» EXCERPT:
"""

TAMPA — A former pain clinic physician was sentenced to nine years in federal prison Friday for signing blank prescription slips for powerful painkillers like oxycodone.
Dr. Jeffrey Friedlander, 51, was a part owner and the sole licensed physician at the Neurology & Pain Center, which had three Tampa Bay area locations.
Co-owner Troy Wubbena, 44, of Tampa received 10 years in prison for filling out those pre-signed prescriptions, virtually no questions asked.
Friedlander and Wubbena each pleaded guilty to one count of conspiring to distribute oxycodone and one count of conspiracy to defraud Medicare.
They ran two clinics on W Hillsborough Avenue in Tampa and one on Park Street N in St. Petersburg. They also had offices in Lakeland, Sarasota, Orlando and Jacksonville.
U.S. District Judge Elizabeth Kovachevich sentenced Friedlander after hearing from several patients who praised his care, compassion and skill.
"Today I can work, I can function, because of Dr. Friedlander, so I think of him as my savior," said Tricia Hanley, an Orlando resident who saw Friedlander for five years for treatment of severe headaches and back problems.
But investigators talked to many other patients who said Friedlander saw them only once.
Some of the oxycodone that the clinic prescribed ended up being distributed by high school students in Pinellas County, Assistant U.S. Attorney Kathy Peluso said.
"He contributed significantly to the problem we now have in this community," Peluso told Kovachevich. "He should be treated like other pill pushers who come before this court every day."
Six times in 2008 and 2009, undercover Hillsborough County sheriff's detectives went to the clinic and were given prescriptions with no meaningful examinations, no verification of their complaints, no tests and no assessment for risk of abuse.
One detective never met with Friedlander and the other had only a very brief conversation about whether the detective had any pain.
The detectives often requested specific drugs and sometimes made it clear that they planned to share the drugs with others.
On those six visits, they were prescribed a total of 450 hydrocodone pills, 1,140 oxycodone pills and 120 Xanax pills, among others.
Friedlander acknowledged in the plea agreement that while he did not know directly what other clinic employees were doing, he deliberately ignored what was happening.
Friedlander's attorney sought a lesser sentence, saying the good the doctor had done was much more representative of his life than were his crimes.
Friedlander, who worked at the clinics from 2005 to 2009, saw his professional life spiral out of control after his mother died and his marriage started to disintegrate, federal public defender David Secular said.
But Kovachevich told Friedlander he should have sought professional help.
"It would appear to me that you voluntarily put yourself on this slippery slide," she said.
In addition to the prison terms, Kovachevich ordered Friedlander and Wubbena to pay Medicare more than $317,000 in restitution.
A resident of Palmetto, Friedlander gave up his Florida license to practice medicine this spring after complaints that he prescribed painkillers to someone in Virginia over the Internet without establishing a patient relationship.

"""

» WHAT TO DO:
a) Output the part of the pain clinic sentencing article that begins with the words containing "Friedlander and Wubbena each" and ends with "compassion and skill.".
b) According to the pain clinic sentencing article, how much restitution were Friedlander and Wubbena ordered to pay Medicare?
The lines that follow have no connection to the article above.

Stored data
"""

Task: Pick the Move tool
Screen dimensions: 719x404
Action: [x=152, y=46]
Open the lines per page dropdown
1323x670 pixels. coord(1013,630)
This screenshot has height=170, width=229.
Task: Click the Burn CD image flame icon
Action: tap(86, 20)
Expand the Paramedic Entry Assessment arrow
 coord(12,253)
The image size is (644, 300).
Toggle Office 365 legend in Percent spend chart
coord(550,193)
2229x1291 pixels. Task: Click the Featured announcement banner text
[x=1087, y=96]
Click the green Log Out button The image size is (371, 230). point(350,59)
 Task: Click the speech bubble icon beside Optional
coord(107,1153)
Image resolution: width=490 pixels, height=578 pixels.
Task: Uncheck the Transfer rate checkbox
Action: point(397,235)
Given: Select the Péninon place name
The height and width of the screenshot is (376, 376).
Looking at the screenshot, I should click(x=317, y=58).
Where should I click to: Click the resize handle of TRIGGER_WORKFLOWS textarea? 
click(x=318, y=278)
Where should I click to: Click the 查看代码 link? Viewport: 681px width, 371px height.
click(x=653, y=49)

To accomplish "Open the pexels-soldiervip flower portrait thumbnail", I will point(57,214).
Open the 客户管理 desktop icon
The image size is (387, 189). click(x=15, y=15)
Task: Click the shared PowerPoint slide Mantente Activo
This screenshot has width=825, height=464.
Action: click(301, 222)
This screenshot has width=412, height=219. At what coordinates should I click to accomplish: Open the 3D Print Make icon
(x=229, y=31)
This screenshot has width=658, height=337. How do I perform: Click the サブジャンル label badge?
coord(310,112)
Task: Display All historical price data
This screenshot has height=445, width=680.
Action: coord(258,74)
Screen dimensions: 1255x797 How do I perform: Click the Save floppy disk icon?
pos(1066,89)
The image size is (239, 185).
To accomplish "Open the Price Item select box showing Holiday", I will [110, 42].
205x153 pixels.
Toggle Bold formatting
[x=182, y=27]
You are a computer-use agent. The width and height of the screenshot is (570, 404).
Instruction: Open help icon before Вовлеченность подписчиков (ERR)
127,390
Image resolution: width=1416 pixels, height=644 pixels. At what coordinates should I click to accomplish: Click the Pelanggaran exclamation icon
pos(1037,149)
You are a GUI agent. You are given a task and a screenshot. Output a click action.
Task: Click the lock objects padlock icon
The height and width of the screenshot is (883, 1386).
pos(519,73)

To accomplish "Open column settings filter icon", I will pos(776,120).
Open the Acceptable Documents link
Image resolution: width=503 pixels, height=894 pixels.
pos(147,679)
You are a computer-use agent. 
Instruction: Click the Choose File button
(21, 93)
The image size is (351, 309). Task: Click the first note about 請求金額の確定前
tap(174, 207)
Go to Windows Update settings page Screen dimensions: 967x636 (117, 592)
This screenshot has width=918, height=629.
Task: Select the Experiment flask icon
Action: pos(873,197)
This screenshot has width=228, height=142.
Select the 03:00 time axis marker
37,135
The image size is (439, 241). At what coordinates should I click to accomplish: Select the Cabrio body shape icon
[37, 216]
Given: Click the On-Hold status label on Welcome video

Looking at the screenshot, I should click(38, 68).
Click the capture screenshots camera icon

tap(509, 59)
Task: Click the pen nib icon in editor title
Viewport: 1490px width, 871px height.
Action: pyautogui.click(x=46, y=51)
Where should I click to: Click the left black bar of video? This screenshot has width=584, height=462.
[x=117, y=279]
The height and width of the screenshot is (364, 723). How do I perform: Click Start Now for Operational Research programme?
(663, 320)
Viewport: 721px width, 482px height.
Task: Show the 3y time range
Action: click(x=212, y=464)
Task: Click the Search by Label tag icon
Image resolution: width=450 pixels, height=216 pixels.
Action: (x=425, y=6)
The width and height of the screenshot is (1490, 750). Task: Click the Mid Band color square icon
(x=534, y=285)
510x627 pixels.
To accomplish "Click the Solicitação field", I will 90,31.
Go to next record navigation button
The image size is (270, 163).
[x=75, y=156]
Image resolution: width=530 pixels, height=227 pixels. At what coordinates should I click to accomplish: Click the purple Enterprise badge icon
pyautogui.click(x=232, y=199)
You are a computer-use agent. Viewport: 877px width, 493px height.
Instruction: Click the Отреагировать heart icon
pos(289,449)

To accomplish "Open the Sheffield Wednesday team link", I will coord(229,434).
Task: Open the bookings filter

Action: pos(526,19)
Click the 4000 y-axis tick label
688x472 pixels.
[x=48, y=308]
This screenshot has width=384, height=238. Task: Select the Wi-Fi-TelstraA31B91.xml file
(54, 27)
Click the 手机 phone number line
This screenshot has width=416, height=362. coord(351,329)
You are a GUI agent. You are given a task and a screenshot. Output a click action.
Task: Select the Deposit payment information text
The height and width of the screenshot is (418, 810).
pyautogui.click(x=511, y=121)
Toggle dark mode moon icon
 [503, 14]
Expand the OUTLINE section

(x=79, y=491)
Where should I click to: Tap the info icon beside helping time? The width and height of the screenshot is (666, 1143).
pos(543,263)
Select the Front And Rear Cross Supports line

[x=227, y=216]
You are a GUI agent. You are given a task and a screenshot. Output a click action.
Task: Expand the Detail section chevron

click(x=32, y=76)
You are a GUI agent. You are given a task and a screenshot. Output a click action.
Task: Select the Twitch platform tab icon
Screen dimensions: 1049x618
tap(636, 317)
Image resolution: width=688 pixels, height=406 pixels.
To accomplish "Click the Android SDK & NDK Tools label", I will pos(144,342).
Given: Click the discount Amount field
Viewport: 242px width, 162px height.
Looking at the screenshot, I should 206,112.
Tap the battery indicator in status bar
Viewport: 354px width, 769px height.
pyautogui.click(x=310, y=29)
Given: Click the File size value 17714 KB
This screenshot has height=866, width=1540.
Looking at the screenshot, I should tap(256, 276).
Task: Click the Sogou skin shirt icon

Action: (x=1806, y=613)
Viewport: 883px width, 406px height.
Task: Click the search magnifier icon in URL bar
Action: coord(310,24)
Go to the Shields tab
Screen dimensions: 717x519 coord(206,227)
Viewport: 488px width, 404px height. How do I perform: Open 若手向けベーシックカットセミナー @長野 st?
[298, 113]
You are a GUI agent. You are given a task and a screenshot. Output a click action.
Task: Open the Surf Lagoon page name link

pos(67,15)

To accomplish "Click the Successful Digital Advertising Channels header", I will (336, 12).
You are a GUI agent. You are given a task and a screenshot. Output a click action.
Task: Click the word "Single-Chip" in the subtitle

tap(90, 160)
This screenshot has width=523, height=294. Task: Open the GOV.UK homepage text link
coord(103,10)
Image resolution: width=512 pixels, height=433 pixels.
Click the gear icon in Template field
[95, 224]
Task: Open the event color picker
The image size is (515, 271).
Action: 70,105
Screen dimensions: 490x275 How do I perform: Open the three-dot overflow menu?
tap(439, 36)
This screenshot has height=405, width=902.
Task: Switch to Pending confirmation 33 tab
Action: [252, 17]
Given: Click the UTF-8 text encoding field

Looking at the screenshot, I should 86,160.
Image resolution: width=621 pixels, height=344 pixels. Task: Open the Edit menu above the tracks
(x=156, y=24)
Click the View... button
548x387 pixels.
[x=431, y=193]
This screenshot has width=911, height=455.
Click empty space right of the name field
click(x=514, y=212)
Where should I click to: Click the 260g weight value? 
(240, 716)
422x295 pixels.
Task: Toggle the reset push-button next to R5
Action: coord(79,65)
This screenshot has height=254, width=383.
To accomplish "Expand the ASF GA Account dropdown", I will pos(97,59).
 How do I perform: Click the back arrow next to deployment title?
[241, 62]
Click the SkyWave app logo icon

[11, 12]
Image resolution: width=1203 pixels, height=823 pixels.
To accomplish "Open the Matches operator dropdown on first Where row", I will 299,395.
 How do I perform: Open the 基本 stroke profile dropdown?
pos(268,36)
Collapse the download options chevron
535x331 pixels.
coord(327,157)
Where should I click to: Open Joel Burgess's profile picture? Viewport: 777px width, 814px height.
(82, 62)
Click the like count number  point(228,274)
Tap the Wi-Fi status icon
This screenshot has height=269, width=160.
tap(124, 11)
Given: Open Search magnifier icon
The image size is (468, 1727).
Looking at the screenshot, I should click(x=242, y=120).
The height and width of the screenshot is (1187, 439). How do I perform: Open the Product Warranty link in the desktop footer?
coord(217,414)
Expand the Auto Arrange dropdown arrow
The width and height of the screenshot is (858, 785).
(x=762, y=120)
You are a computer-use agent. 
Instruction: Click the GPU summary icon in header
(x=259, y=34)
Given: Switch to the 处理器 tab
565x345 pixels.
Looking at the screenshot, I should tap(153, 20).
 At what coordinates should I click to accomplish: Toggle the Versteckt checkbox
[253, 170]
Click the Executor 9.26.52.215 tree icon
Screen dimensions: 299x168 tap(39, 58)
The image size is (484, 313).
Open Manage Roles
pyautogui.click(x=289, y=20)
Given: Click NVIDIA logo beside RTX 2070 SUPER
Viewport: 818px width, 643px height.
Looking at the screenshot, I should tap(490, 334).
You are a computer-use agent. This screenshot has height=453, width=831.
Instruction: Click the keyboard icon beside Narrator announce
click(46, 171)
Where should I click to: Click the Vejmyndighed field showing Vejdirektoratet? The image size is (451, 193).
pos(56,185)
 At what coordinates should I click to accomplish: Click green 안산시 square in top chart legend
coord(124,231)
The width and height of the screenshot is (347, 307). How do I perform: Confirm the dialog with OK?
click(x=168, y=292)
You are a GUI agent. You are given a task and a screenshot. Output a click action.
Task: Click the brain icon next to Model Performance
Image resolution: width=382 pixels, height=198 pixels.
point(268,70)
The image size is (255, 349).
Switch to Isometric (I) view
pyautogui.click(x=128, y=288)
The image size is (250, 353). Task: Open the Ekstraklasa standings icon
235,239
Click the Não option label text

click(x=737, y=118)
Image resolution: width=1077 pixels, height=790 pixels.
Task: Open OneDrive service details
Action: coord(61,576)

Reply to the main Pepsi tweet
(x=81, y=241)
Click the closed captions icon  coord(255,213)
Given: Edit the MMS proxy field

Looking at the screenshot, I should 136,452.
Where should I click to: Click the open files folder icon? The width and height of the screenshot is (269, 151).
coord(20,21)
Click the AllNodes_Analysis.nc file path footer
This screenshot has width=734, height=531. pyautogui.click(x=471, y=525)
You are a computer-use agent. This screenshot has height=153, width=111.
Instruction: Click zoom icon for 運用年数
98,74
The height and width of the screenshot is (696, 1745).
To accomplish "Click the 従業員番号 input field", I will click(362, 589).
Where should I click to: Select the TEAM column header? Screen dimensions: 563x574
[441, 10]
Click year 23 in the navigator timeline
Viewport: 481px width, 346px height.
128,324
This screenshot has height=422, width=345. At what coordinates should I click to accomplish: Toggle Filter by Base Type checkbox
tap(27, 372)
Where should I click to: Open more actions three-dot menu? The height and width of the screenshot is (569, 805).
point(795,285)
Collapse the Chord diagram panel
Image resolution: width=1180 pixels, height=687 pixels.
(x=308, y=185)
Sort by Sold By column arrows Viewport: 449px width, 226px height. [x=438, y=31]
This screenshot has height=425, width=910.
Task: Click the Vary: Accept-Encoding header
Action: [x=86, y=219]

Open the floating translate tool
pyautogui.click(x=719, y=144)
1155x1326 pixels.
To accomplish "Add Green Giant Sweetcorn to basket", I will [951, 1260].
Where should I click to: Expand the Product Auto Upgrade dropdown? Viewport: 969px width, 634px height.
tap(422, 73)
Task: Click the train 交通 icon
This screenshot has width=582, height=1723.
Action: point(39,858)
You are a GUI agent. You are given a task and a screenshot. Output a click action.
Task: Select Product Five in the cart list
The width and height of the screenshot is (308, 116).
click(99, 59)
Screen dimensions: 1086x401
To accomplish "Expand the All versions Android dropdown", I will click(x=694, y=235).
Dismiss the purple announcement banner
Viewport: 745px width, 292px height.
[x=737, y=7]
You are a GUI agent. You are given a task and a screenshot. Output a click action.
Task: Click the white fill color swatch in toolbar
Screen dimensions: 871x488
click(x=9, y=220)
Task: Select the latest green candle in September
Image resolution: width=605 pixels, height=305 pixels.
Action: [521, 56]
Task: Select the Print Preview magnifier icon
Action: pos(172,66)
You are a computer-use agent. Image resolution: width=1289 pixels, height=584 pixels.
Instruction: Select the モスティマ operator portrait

"""

» ANSWERS FOR THE EXERCISE:
a)
Friedlander and Wubbena each pleaded guilty to one count of conspiring to distribute oxycodone and one count of conspiracy to defraud Medicare.
They ran two clinics on W Hillsborough Avenue in Tampa and one on Park Street N in St. Petersburg. They also had offices in Lakeland, Sarasota, Orlando and Jacksonville.
U.S. District Judge Elizabeth Kovachevich sentenced Friedlander after hearing from several patients who praised his care, compassion and skill.

b) More than $317,000.